You're right of course. Every day I have to keep telling myself I'm doing it for me and not anyone else, still got that little voice in my ear telling me I'm a liar. The problem with going it alone is progress would be so much better and healthier if I had someone else affirming and encouraging me, then we're straight back to the situation of me doing it for them and not myself :)

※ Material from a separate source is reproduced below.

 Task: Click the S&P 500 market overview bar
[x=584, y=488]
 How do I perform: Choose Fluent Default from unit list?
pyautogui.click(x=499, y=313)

Ex is still popping up in my thoughts unexpectedly/randomly. "STOP! STOP IT! She's moved overseas, she's out of the picture, you've drawn a line through her name. Move on!" So far it's working.

so, how’d you go mate?

She pulled a double shift on Saturday and was feeling crook afterwards and canned it. Waiting on a call today. Not terribly hopeful.
 
...aaaaand after a week of delays due to a major kerfuffle at work, we had a fantastic lunch followed by sheltering from the rain and cold in a park where we talked for another hour, punctuated by smooches. As ****ed up as my life has been, she's had it worse, and I'm happy to take it slow. No more updates until there's a confirmed yes/no which may be in a couple of months.

You Learn Your Lesson: if its cold and pissing with rain, put TWO coats in the car. Not none.
 
...aaaaand after a week of delays due to a major kerfuffle at work, we had a fantastic lunch followed by sheltering from the rain and cold in a park where we talked for another hour, punctuated by smooches. As f’ed up as my life has been, she's had it worse, and I'm happy to take it slow. No more updates until there's a confirmed yes/no which may be in a couple of months.

You Learn Your Lesson: if its cold and pissing with rain, put TWO coats in the car. Not none.